Key Points
- Organizations must product manage both the front and back end of their digital presences.
- Both the front and back end are highly related.
- Use the table in this article to ensure you are covering both the front and back end.
Product management is crucial for the success of a website. For the purposes of this brief article, let's say web product (as opposed to project or program) management is considering your web presence as a whole to ensure a high quality and consistent experience for the users. That said there are two aspects to product management for the web: product managing the CMS implementation (the backend) and product managing the website itself (the front-end as viewed by a site visitor).
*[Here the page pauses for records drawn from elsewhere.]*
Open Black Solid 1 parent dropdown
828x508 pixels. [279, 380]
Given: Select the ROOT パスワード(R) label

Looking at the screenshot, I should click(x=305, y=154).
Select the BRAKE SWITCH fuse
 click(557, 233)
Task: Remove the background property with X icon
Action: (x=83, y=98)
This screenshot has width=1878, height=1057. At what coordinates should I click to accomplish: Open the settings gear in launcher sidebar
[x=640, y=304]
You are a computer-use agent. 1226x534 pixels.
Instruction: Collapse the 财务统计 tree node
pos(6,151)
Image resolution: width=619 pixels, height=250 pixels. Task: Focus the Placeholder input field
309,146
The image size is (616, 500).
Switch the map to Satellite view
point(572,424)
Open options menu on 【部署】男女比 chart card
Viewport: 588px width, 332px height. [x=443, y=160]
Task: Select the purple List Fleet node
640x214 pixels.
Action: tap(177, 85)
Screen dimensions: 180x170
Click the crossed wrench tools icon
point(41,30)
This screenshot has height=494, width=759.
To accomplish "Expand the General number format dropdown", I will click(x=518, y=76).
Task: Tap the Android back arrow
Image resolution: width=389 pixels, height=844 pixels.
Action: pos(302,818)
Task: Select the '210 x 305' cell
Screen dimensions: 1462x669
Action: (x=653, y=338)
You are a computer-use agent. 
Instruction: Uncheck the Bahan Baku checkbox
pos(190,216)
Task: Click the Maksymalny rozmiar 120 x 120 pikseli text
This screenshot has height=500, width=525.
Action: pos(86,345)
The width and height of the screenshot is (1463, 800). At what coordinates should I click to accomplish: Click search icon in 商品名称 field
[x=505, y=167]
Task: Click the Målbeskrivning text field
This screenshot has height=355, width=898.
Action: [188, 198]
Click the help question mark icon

These two are highly related, but and the main reason to bring up these two angles is to make sure you cover each.
Responsibility | Front end (visitor experience) | Back end (CMS implementation) |
---|---|---|
Overall consistency | Yes, of the site itself | Yes, of the implementation |
Overall quality | Yes, of the site itself | Yes, of the implementation |
Functionality | Quality from end user perspective, including not bloating the site | Quality from the technical perspective |
Content | Overall content strategy, including training content contributors | Technology supports strategy and enforces standards as possible |
Information Architecture | To ensure consistent implementation on site | Technology implemented to naturally enable official information architecture |
Future-proofing | Watching trends to weave in new functionality | Implementing in a way that reasonably allows future functionality |
Metrics | Website metrics | Publishing and performance metrics |
Users | Primarily website users | Mostly CMS users, although website user needs always take precedence |
Both are needed for a successful large website, and need to be balanced. What happens if one of these is weak?
Weak management of the website front-end results in:
Bloated and unfocused site
Inconsistent site (if no enforcement and training)
Unhappy external users
Weak management of the backend results in:
Implementation effort higher than ideal
Unstable implementation, and difficult to maintain or add functionality to
Inconsistent site (if tool not aligned with standards)
Unhappy internal users
Obviously, both are interrelated. For example, in an unfocused website product management environment, the implementation could become unstable just because unreasonable and incoherent requests are demanded and delivered.